What expression emphasizes planning in advance to give?
How much should one give?
5. How much did the Old Testament patriarchs Abraham and Jacob voluntarily give (Genesis 28:22; Hebrews 7:1-2)?
How much were the Jews commanded to give under the Law (Hebrews 7:5)?
What should be our pattern for giving today (2 Corinthians 8:9)? How is it different from the Old Testament pattern?
6. What should be our attitude in giving (2 Corinthians 9:7; 1 Corinthians 13:3; Matthew 6:1-4)?
What was lacking in the Corinthians’ giving (2 Corinthians 8:8-11) in contrast to the way the Macedonians gave (vv. 1-5)?
7. Does God need our gifts (Psalm 50:10-12)?__________Who really benefits from our giving (Philippians 4:17)?

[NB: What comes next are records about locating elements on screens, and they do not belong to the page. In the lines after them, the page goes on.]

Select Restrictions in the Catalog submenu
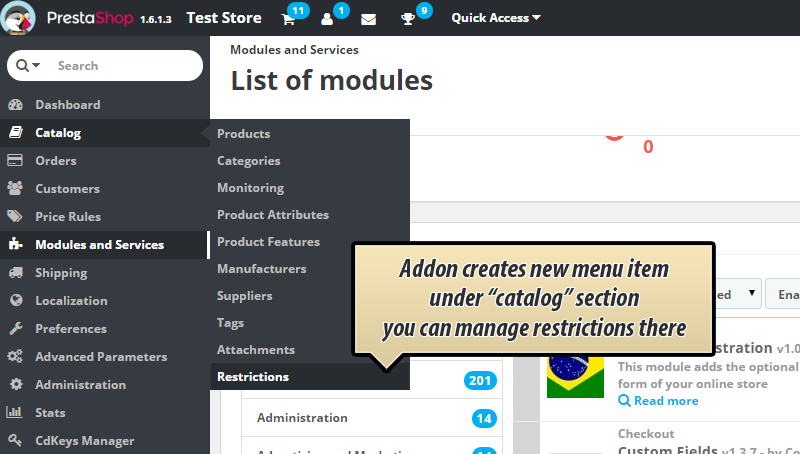800x454 pixels. [253, 377]
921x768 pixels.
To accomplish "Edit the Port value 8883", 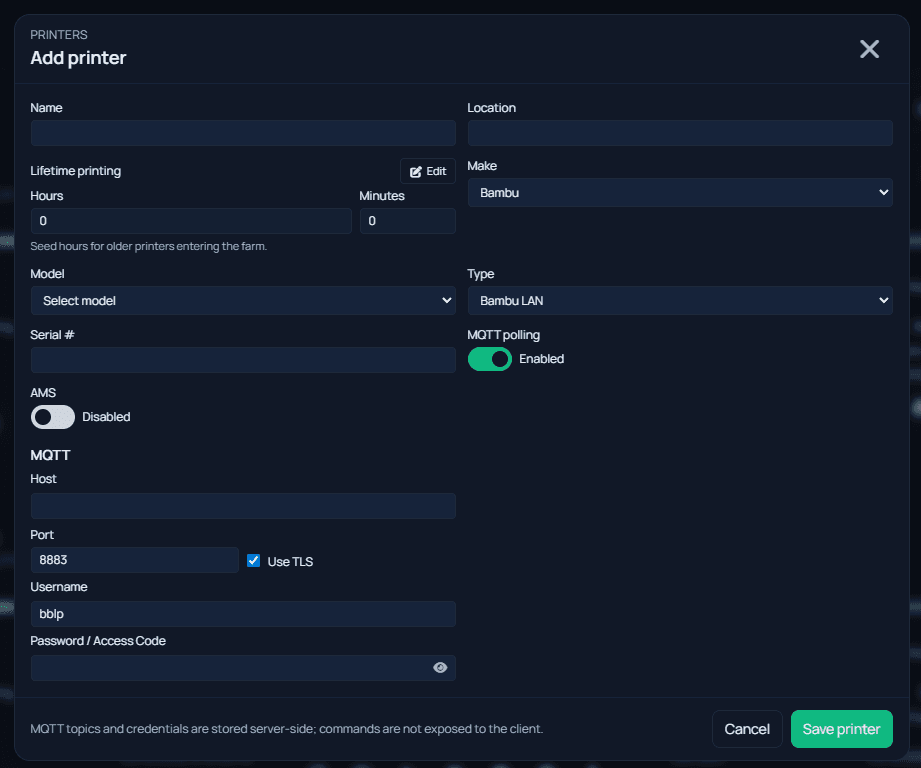I will pos(134,559).
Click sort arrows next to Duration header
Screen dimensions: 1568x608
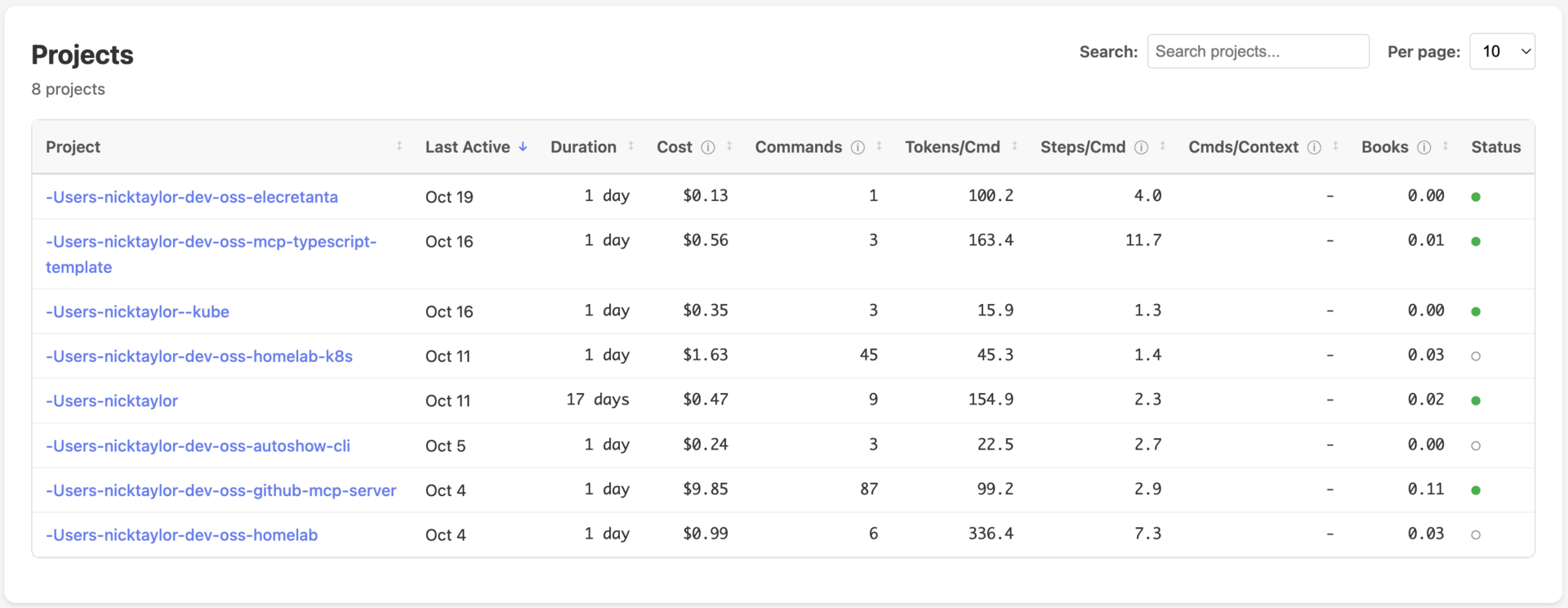[630, 146]
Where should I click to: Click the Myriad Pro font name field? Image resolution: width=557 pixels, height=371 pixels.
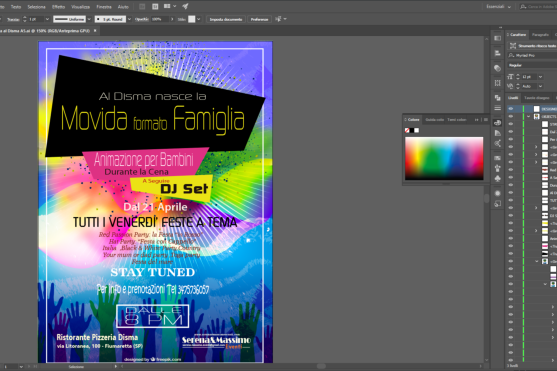coord(533,55)
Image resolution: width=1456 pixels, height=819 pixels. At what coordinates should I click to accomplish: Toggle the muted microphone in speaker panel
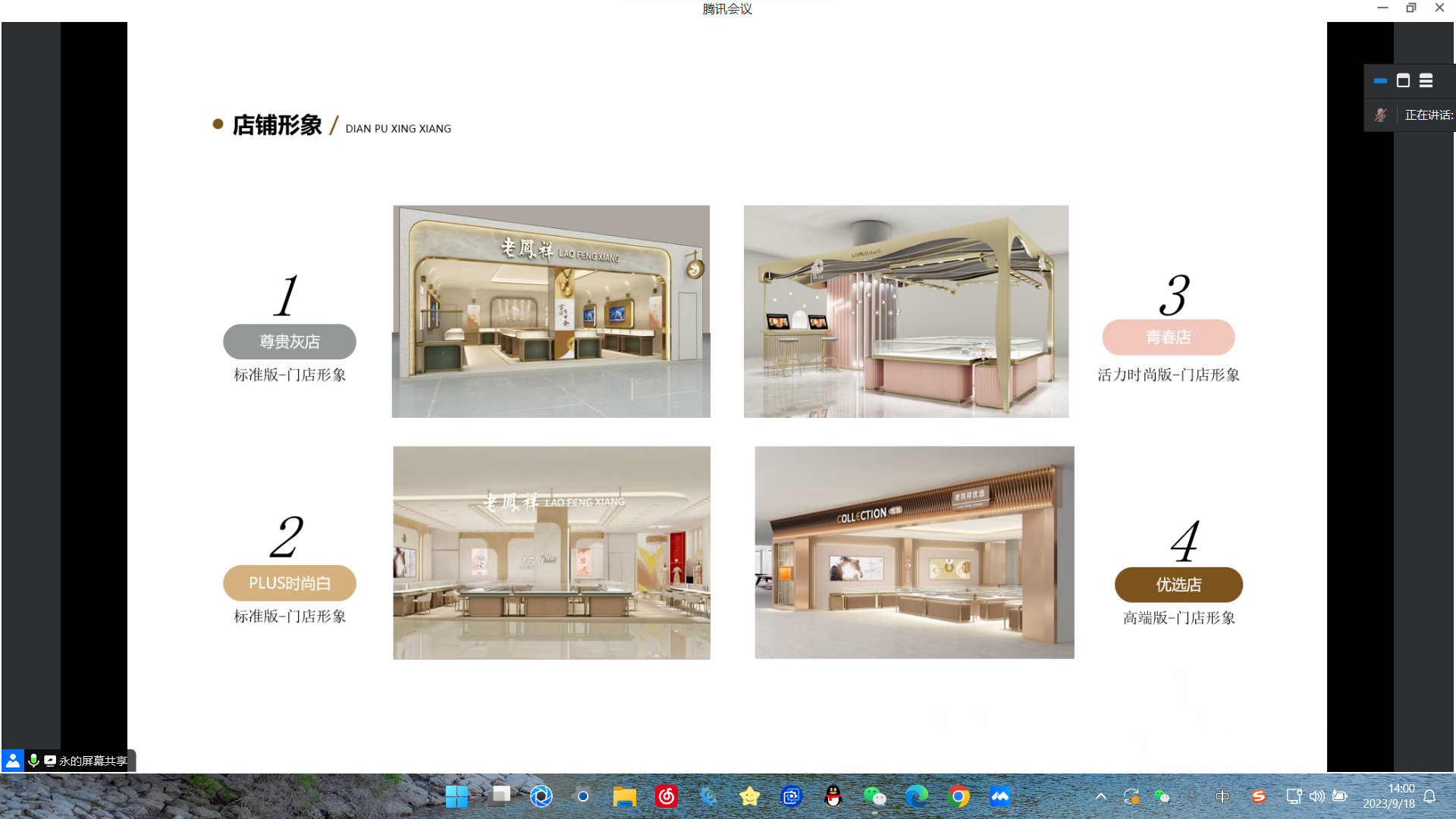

8. From the following verses list the positive results of giving to God versus the negative results of withholding material goods:
Verse Giving Withholding
2 Corinthians 9:6,8________________________________________________________
1 Timothy 6:9-11_________________________________________________________
Who should we consider in our giving (Proverbs 19:17; 1 Corinthians 9:14; Galatians 6:6; James 2:15-16)?
What principles would you consider in giving to a Christian organization other than the local church?
10. Are you satisfied with your current giving to the Lord? What will you do differently as a result of this lesson?